» Exercise passage:
---+---

Rep. Michele Bachmann may be gone from the presidential race, but her ideas about education are well-represented by the remaining candidates.
Rep. Michele Bachmann may be gone from the presidential race, but her ideas about education are well-represented by the remaining candidates.

Rep. Michele Bachmann may have stepped aside last week in Iowa, but at least in terms of education her beliefs continue to be well represented among the remaining GOP candidates. Indeed, if her departure from the field left any vacuum at all, it’s been filled neatly by former Pennsylvania Sen. Rick Santorum.

All three current front-runners favor limiting the federal government’s role in education, but beyond that there are significant differences in their platforms. A few quick observations then, starting with Santorum, who is no fan of public schools.

“Just call them what they are,” he is quoted as saying in a Politico story last March. “Public schools? That’s a nice way of putting it. These are government-run schools.”

Santorum is a proponent of both home schooling and private-school vouchers. He would fund abstinence-only education.

He’s particularly opposed to publicly funded early-childhood education, which he refers to as “government indoctrination.”

“Of course, the government wants their hands on your children as fast as they can,” he told the Des Moines Register last summer. “That is why I opposed all these early starts and pre-early starts, and early-early starts. They want your children from the womb so they can indoctrinate your children as to what they want them to be.”

Santorum favors teaching of intelligent design
While in the Senate, Santorum voted for No Child Left Behind, but attempted to insert a provision including the teaching of intelligent design in schools. He continues to favor this.

Rick Santorum
REUTERS/John Gress
Rick Santorum

Even though Santroum’s own seven children were mostly home-schooled, he’s not entirely opposed to taking advantage of taxpayer-funded education. After his election to the Senate in 1994, Santorum moved his family to a house in Virginia, while relatives moved into his Pennsylvania home.

In 2001, he enrolled his kids in the online Pennsylvania Cyber Charter School, which offers free computers and internet connections to students. The total cost to his former Pennsylvania district, the tiny Penn Hills: $38,000 a year.

When Democrats challenged the Santorums’ Pennsylvania residency in 2004, the family withdrew the kids from the school. The Penn Hills School Board attempted to get the family to reimburse it $100,000 in tuition.

The family did not repay the district, which ended up settling with the state for $55,000.

Paul favors abolition of student loan programs
Texas Rep. Ron Paul’s short, focused platform is 110 percent anti-government. He favors the outright abolition of student loan programs and the U.S. Department of Education, which “has given us No Child Left Behind, massive unfunded mandates, indoctrination and in some cases, forced medication of our children with psychotropic drugs.”

---+---

[Entries drawn from a collection]
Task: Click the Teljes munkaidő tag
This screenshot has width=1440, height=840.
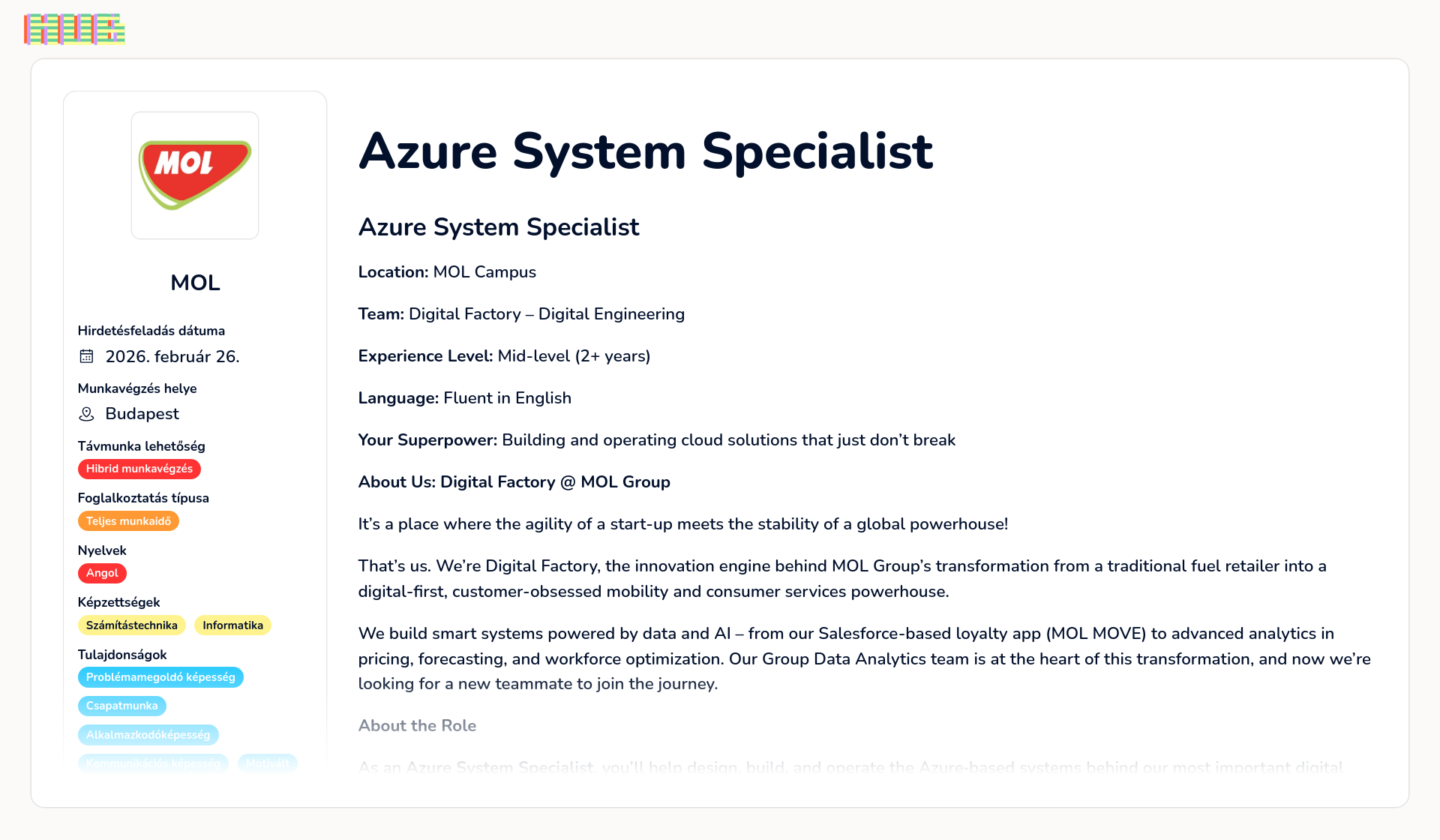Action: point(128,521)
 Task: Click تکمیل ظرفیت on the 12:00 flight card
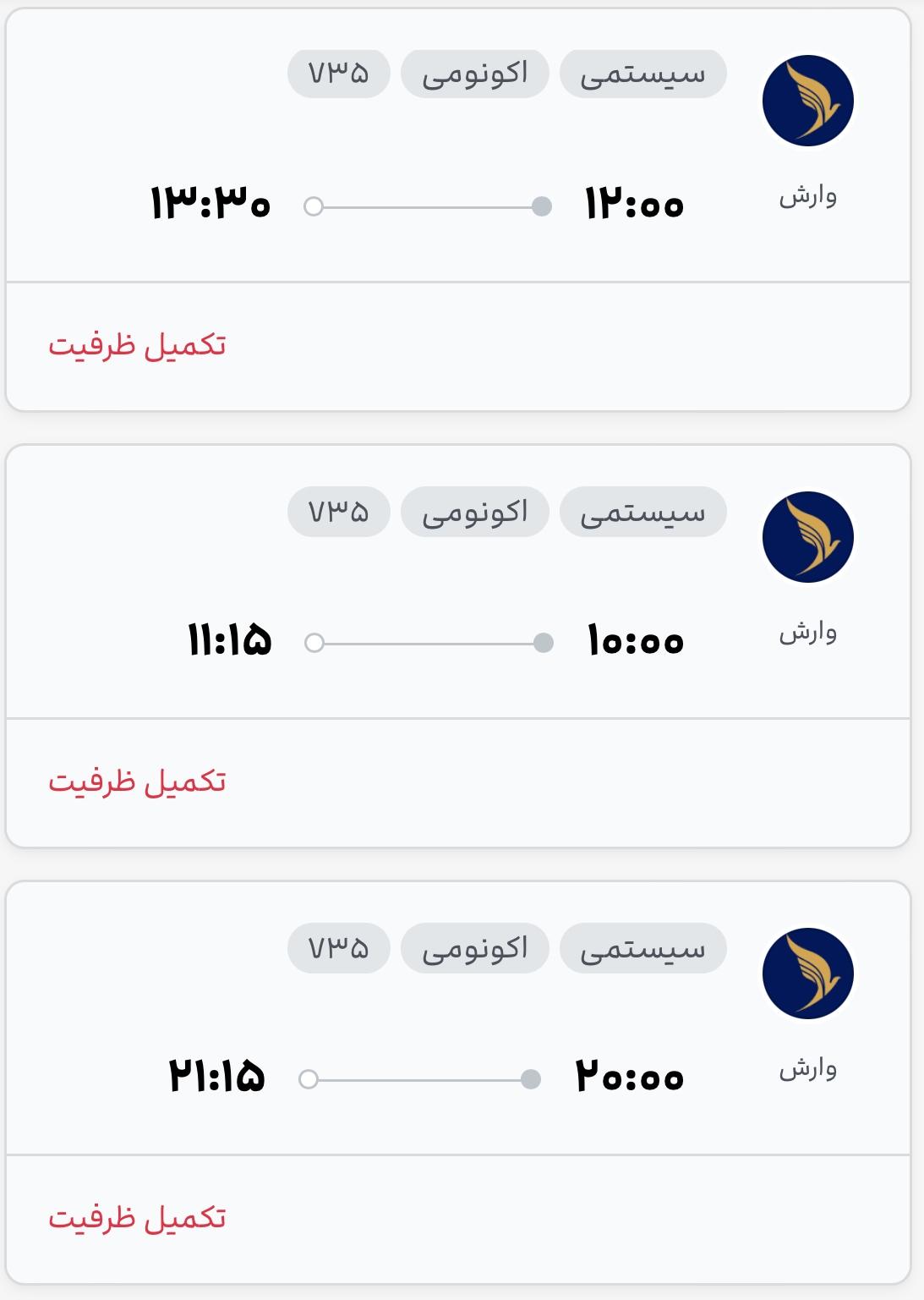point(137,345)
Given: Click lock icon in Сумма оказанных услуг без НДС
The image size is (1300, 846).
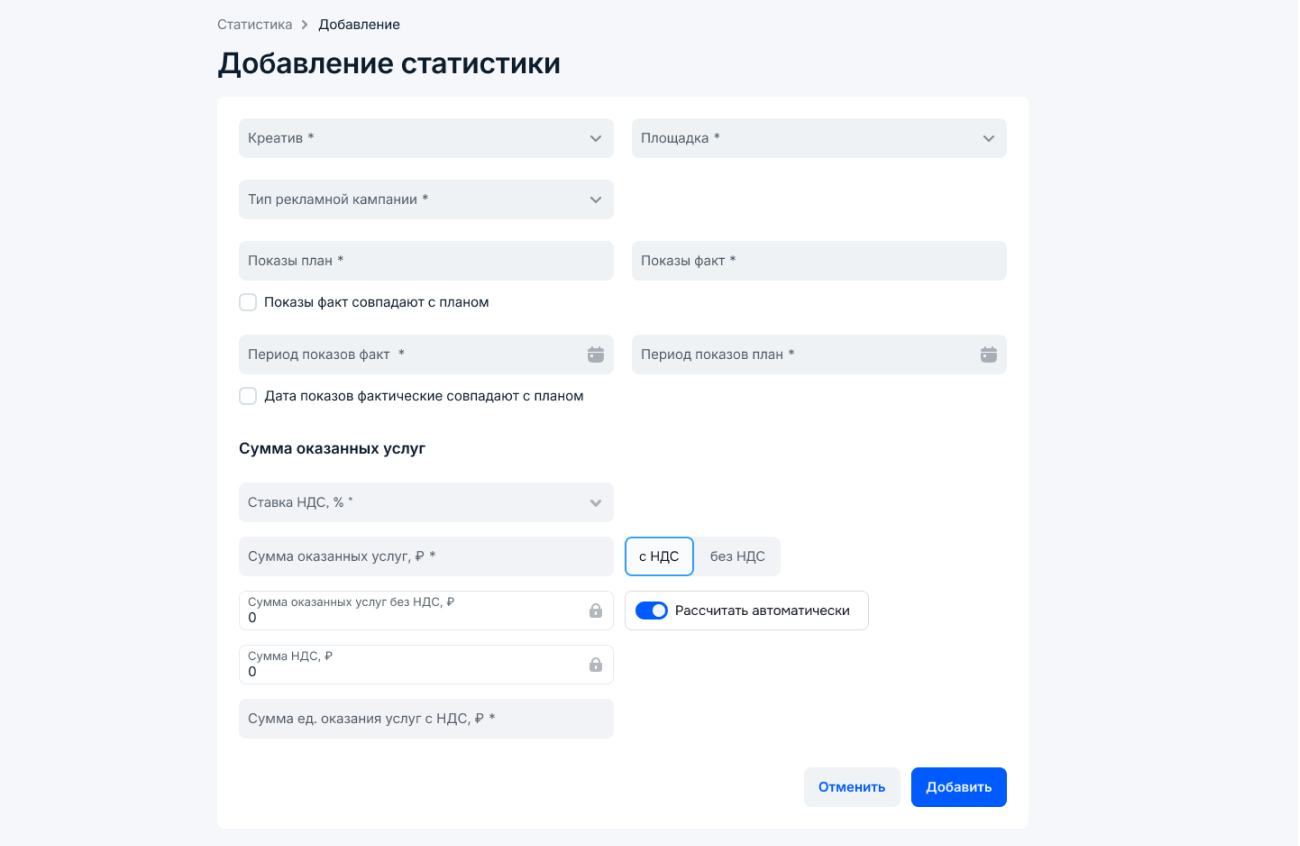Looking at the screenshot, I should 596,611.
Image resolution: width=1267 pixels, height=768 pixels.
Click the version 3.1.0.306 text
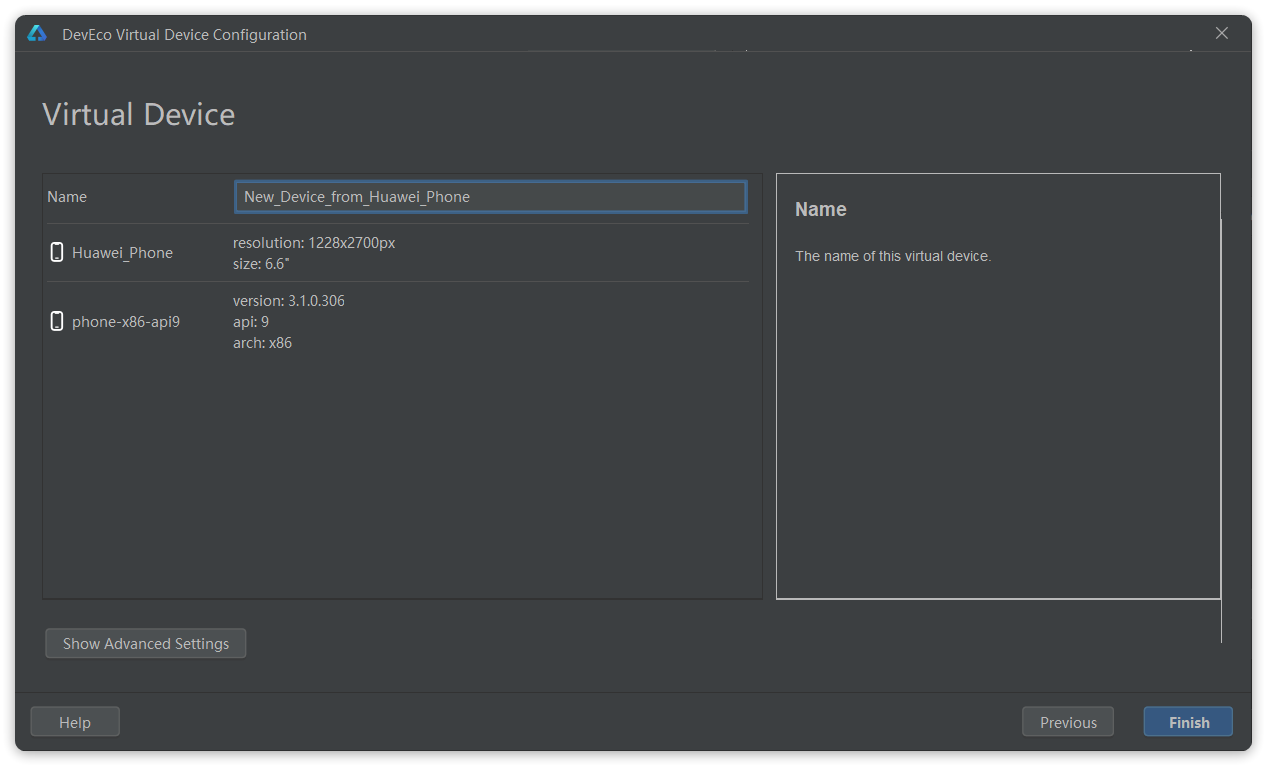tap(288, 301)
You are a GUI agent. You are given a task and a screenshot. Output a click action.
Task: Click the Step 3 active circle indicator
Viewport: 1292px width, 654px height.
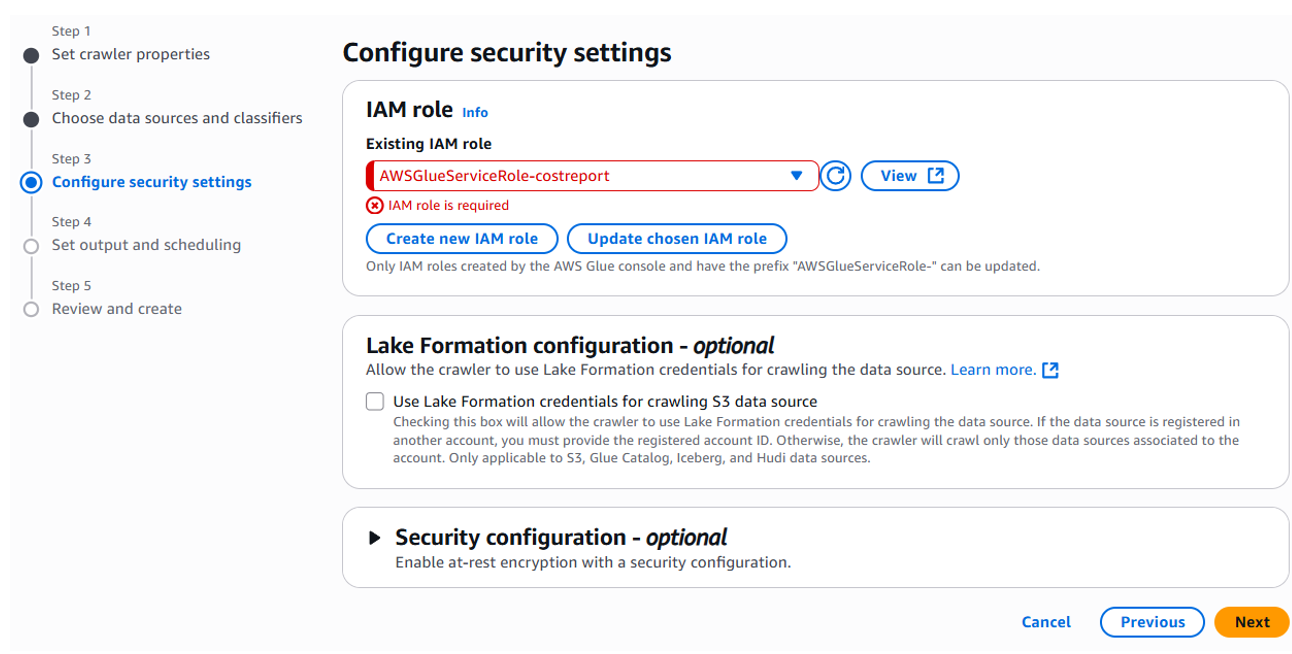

---+---

» Work instructions:
1. Answer these questions about the education article:
(a) What term does Santorum use for publicly funded early-childhood education?
(b) In what year did Santorum enroll his children in the Pennsylvania Cyber Charter School?
(c) Besides student loan programs, what does Ron Paul favor abolishing?
2. From the education article, extract the passage from "All three current" to "fund abstinence-only education.", copied word for word.
3. For each statement, say whether it agrees with the education article, and quote the words that decide it:
(a) The Penn Hills School Board tried to get $100,000 in tuition from the Santorum family.
(b) The Santorum family repaid the district.
(c) Santorum voted against No Child Left Behind while in the Senate.

» Answers for the exercise:
1.
(a) "government indoctrination"
(b) 2001
(c) The U.S. Department of Education

2.
All three current front-runners favor limiting the federal government’s role in education, but beyond that there are significant differences in their platforms. A few quick observations then, starting with Santorum, who is no fan of public schools.

“Just call them what they are,” he is quoted as saying in a Politico story last March. “Public schools? That’s a nice way of putting it. These are government-run schools.”

Santorum is a proponent of both home schooling and private-school vouchers. He would fund abstinence-only education.

3.
(a) Yes: "The Penn Hills School Board attempted to get the family to reimburse it $100,000 in tuition."
(b) No: "The family did not repay the district, which ended up settling with the state for $55,000."
(c) No: "While in the Senate, Santorum voted for No Child Left Behind"